El futuro, que suele ser incierto, se vuelve aún más brumoso cuando desconocemos el pasado que nos une y nos da identidad. Mucho más que el mate, la guitarra, el locro, los gauchos y eventualmente el folclore, el pasado común es quien nos otorga identidad como sociedad. Si nos damos el lujo de ignorarlo, no sabremos quiénes somos como le sucedería a cualquier persona que se negara a conocer su propio pasado familiar. Somos el resultado actual de ese pasado común que nos hace argentinos y no lituanos o angoleños. La gran masa inmigratoria que llovió sobre nuestro semi desierto territorio desde fines del siglo XIX y hasta la mitad de siglo pasado nos pudo haber hecho creer que provenimos exclusivamente del extranjero, que somos una especie de injerto de europeos, turcos, y pueblos fronterizos que migraron para el famoso “crisol de razas” o nueva Babilonia. Pero eso es un espejismo. Toda esa gente vino a instalarse en una nación que ya existía y, aunque reciente, ya había creado su propio pasado como raíz.

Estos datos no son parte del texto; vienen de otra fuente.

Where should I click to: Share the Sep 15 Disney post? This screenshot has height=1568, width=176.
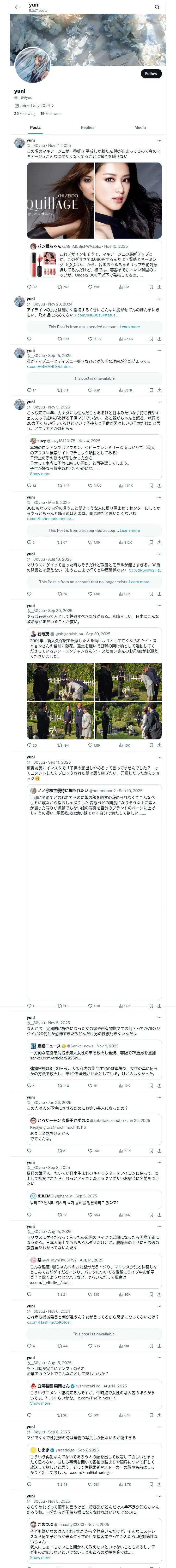(x=159, y=390)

Ese pasado desconocido para la mayoría más allá de las simplificaciones escolares tuve intención de analizar cuando escribí la novela “Mariano Moreno, el fuego del mar” que recientemente publicó Editorial “De La Paz” del Chaco. Quizás no sea yo el autor indicado, pero la vida de Mariano Moreno, secretario de la Primera Junta de 1810, despeja todas las dudas acerca de qué fue y cómo fue la única y auténtica revolución que hicimos como nación en la Argentina.

No puede recomendar personalmente un libro mío. Pero los prologuistas Susana Santos (UBA) y Ricardo Forster lo hicieron por mí.